Collected data entries
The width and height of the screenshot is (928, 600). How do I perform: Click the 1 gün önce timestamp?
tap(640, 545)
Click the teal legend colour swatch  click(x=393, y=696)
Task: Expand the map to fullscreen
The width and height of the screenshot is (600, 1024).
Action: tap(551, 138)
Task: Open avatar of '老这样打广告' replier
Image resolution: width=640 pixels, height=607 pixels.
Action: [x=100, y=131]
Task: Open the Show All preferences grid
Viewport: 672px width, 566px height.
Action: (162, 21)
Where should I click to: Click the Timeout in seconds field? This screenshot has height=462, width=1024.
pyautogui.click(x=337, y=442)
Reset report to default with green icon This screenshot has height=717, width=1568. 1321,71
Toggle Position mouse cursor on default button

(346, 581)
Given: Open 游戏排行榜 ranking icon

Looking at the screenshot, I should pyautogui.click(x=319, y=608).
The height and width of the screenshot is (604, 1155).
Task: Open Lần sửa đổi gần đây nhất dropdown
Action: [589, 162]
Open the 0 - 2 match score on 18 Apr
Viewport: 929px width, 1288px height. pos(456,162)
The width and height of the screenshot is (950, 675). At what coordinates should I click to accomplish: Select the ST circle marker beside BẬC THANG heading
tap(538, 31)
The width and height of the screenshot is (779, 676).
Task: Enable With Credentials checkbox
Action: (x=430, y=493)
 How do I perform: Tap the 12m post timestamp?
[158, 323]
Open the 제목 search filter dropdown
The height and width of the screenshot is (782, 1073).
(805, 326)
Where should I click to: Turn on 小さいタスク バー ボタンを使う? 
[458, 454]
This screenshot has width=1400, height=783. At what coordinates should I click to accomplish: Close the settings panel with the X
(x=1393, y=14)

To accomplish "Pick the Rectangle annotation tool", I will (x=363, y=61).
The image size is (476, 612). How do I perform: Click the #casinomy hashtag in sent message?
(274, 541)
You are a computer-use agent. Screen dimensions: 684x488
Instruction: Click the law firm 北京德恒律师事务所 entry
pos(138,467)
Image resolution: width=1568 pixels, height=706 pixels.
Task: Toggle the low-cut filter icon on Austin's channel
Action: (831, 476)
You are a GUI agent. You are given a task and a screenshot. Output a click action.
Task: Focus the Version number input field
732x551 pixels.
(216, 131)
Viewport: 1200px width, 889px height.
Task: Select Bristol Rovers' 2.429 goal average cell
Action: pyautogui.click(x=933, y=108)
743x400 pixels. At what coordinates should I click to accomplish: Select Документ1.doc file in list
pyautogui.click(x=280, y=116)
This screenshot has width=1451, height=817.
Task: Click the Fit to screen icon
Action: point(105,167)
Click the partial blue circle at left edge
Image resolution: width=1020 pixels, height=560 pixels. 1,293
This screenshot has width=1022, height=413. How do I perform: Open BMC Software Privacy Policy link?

Work to complete
Find all the lines with "agent" in the data and copy them.

Solution for this problem
You are a computer-use agent. Screen dimensions: 684x488
You are a GUI agent. You are given a task and a screenshot. Output a click action.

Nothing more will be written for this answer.